ATRI - Atrion Corporation: A Curious But Concerning Selloff

2023-11-16 16:28:03 ET

Summary

  • Atrion Corporation's share price has fallen significantly since the summer due to declining operating performance and inventory issues.
  • The company manufactures niche medical products and has seen modest revenue growth in recent years.
  • Despite the current challenges, the stock is trading at a more reasonable valuation, but more information is needed to assess the nature of the issues.

Atrion Corporation ( ATRI ) is a name which I last covered towards the end of 2020. At the time, witnessing a correction in its share price, amidst a booming market at large, I felt compelled to provide a look at the stock.

With ATRI shares lagging at the time, shares have seen resilient price action during the post-pandemic era which followed, but have fallen precipitously since this summer as operating performance has fallen off a cliff this year. While inventory and supply chain issues are cited as reasons, it feels as if there is more at hand here, making investors cautious, but providing potential opportunities as well.
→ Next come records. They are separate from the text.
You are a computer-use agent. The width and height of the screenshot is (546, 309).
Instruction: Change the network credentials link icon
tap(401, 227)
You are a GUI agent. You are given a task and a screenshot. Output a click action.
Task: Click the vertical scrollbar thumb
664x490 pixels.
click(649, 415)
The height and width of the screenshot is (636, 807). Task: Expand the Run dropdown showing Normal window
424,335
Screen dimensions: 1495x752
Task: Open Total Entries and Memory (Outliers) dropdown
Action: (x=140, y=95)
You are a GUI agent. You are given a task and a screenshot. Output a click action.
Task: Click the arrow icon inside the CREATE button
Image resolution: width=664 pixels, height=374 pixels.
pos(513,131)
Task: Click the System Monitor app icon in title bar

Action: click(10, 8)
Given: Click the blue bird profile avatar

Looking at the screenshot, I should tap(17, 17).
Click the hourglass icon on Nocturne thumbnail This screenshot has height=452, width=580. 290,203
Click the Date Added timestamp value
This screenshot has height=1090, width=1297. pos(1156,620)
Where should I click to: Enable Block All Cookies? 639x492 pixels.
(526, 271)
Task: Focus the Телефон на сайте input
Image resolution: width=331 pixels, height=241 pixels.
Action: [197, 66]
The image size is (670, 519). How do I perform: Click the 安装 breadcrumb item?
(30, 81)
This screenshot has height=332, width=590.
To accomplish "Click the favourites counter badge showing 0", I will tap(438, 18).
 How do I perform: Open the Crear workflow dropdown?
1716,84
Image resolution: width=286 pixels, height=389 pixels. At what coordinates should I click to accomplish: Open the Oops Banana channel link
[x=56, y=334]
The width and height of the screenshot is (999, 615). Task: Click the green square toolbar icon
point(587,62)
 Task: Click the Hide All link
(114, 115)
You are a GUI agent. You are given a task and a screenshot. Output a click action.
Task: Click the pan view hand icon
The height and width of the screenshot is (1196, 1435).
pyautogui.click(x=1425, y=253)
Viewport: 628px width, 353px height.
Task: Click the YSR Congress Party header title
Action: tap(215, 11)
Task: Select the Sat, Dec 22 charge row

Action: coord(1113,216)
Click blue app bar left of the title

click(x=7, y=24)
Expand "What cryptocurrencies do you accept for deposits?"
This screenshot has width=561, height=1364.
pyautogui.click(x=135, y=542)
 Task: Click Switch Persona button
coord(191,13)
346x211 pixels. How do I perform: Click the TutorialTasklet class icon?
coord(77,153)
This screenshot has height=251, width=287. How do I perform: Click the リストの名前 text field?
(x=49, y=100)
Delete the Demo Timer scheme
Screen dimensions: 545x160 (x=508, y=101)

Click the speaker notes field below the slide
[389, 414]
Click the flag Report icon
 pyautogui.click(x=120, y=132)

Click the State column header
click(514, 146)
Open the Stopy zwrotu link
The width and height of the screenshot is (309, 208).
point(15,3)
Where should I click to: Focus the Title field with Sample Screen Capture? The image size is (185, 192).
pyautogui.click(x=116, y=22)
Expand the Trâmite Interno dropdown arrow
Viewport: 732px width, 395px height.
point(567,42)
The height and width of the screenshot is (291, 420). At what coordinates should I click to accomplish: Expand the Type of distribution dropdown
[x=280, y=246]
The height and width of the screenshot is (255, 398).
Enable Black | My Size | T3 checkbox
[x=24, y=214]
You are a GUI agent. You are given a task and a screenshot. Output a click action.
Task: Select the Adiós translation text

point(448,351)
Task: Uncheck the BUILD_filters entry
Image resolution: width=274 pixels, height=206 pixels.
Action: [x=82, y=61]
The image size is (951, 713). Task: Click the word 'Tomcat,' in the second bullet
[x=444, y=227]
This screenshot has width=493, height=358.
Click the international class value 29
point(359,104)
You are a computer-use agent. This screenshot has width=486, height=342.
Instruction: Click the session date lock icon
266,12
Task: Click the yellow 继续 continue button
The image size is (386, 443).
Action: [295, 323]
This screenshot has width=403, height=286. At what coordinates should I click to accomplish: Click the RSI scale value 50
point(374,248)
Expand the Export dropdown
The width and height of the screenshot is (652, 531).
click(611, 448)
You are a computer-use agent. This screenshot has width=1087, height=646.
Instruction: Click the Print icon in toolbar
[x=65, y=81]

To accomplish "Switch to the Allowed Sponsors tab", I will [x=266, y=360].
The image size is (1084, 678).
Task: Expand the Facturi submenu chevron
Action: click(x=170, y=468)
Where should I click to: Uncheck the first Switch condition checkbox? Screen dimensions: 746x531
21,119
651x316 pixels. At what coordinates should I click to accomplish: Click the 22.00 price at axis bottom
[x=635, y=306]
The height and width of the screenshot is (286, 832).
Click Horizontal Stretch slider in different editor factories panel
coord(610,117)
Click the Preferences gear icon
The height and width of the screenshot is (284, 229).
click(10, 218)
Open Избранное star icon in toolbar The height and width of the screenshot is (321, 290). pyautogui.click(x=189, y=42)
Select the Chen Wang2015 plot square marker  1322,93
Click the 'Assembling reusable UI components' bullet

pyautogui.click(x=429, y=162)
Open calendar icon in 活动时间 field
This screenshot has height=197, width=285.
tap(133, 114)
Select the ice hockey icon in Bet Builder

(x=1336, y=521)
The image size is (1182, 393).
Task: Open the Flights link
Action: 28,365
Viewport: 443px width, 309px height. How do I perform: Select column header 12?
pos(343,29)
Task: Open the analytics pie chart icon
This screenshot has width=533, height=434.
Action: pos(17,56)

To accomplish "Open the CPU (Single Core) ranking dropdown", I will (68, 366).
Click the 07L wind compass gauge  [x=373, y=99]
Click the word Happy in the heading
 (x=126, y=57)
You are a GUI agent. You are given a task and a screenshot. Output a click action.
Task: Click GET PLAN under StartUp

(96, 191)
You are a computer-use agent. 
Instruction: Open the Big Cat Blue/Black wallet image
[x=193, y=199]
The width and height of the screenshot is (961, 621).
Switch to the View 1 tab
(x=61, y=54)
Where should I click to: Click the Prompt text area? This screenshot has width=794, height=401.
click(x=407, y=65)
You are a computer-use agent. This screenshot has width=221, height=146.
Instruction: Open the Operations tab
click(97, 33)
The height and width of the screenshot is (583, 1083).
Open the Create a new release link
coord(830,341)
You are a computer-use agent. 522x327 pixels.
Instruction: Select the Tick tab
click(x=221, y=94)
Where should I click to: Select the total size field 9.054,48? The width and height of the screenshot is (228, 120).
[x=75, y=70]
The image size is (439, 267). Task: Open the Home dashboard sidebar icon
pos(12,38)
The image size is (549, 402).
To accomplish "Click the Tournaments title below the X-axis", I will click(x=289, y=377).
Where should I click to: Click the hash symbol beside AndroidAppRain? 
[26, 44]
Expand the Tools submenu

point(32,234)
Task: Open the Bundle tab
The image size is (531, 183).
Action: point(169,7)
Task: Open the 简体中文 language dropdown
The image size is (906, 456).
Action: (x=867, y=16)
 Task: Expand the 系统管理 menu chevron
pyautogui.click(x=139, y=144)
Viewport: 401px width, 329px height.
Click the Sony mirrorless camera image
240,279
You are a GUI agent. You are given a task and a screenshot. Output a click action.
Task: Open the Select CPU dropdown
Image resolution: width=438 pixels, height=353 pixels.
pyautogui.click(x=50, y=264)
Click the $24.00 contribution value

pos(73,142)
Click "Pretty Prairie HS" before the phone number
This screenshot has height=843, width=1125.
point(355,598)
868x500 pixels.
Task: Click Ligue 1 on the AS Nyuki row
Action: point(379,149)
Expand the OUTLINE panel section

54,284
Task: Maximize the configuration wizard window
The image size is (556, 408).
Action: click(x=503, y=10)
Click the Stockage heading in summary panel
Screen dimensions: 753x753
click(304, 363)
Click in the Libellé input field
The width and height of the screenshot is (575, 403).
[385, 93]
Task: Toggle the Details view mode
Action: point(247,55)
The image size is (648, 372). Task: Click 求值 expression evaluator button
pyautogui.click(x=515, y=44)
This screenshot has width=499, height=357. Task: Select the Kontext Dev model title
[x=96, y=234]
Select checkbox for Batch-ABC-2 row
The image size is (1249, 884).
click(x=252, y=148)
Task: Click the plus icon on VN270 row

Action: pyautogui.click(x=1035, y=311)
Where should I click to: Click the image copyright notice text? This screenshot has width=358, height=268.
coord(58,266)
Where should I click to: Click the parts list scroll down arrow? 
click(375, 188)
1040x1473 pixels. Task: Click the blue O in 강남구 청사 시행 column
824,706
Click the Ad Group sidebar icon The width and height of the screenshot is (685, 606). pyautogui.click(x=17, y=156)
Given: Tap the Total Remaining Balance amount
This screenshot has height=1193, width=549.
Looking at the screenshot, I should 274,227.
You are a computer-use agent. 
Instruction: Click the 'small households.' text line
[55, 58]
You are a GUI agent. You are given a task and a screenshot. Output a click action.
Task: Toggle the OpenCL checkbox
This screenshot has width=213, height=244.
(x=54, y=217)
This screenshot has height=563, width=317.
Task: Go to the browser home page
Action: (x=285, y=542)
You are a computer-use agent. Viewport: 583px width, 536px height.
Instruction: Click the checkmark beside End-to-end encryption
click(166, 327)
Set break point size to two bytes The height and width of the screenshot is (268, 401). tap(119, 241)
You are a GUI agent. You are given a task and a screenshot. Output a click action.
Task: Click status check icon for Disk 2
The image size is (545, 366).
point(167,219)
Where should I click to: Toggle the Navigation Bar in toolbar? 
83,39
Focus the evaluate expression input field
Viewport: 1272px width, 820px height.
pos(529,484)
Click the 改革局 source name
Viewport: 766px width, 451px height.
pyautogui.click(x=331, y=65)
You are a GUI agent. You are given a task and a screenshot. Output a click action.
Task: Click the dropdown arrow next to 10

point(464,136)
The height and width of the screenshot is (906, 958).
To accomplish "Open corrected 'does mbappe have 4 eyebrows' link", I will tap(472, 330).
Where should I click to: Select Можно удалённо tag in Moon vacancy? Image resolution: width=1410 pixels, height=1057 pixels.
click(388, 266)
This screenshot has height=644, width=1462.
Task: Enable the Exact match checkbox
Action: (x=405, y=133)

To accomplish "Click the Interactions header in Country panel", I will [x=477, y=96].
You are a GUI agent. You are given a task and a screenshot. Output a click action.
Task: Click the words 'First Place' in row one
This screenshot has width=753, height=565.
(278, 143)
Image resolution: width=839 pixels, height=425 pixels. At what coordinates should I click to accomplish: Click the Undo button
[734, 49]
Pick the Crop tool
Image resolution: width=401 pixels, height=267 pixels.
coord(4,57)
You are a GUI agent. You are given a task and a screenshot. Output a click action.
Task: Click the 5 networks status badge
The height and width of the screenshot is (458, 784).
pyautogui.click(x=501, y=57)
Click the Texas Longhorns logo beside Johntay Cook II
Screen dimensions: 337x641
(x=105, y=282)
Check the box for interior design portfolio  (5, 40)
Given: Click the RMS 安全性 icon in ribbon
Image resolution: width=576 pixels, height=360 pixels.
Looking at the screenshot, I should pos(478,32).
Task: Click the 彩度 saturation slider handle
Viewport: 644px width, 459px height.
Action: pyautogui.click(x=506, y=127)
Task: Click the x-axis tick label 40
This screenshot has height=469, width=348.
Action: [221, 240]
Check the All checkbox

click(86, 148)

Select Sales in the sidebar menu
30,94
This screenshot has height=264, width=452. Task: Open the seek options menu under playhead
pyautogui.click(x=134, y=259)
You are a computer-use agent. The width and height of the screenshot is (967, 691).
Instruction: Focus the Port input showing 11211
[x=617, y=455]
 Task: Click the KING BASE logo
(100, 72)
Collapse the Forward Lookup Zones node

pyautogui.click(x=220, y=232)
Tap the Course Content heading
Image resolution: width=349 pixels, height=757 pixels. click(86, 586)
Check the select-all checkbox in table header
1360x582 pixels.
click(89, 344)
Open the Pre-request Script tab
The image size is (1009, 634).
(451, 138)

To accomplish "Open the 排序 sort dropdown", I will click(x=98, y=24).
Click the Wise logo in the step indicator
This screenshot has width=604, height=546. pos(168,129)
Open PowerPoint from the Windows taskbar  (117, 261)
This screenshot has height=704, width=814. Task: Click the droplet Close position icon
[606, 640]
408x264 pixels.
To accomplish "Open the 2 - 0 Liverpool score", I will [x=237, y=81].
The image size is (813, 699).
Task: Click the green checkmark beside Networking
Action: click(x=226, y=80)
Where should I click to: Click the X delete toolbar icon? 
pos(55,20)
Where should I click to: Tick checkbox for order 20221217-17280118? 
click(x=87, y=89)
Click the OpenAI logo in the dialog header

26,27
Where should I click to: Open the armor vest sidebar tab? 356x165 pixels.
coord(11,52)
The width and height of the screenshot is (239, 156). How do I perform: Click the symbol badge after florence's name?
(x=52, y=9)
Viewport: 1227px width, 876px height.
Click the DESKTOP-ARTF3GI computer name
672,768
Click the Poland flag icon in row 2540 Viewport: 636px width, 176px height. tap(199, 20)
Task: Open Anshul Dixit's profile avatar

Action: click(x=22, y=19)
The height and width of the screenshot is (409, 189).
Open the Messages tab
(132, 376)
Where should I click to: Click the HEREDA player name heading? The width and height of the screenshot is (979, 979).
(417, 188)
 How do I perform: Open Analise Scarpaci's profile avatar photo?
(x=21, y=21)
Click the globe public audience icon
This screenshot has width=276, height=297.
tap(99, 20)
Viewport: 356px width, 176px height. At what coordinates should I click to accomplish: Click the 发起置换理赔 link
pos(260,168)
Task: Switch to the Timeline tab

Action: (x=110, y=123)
Niche Medical Product Business

Atrion manufactures products in niche segments within the medical products' sphere, including contact lens disinfection cases, vacuum relief valves, clamps and minimally invasive surgery equipment. Outside of medical applications, the company uses its expertise in valves (among others) in marine and aviation settings.

The company has been a listed business since the 1980s, and as a $150 stock in 2010 saw a spectacular run to $900 in 2019, after which shares fell to the $600 mark in the fall of 2020.

These share price achievements should be seen in the light of a roughly $100 million business in 2010 which had steadily grown to a roughly $150 million revenue base in 2020, translating into a modest 4% average annual growth rate. Operating margins were steady around 25-30% of sales, although that margins have gradually come down a bit.

A share count of 1.9 million shares granted the company a $1.15 billion equity valuation at levels around the $600 mark late in 2020, including a roughly $100 million net cash position. This still resulted in demanding multiples, with operating assets trading at 6 times sales and 27 times earnings. That still felt a little too rich given the somewhat underwhelming revenue growth.

A Downfall

Since late 2020, shares have largely traded around the $600 mark in the period 2021 and 2022, in fact all the way up to June of this year. What followed was a huge pullback, with shares now down to $290 per share!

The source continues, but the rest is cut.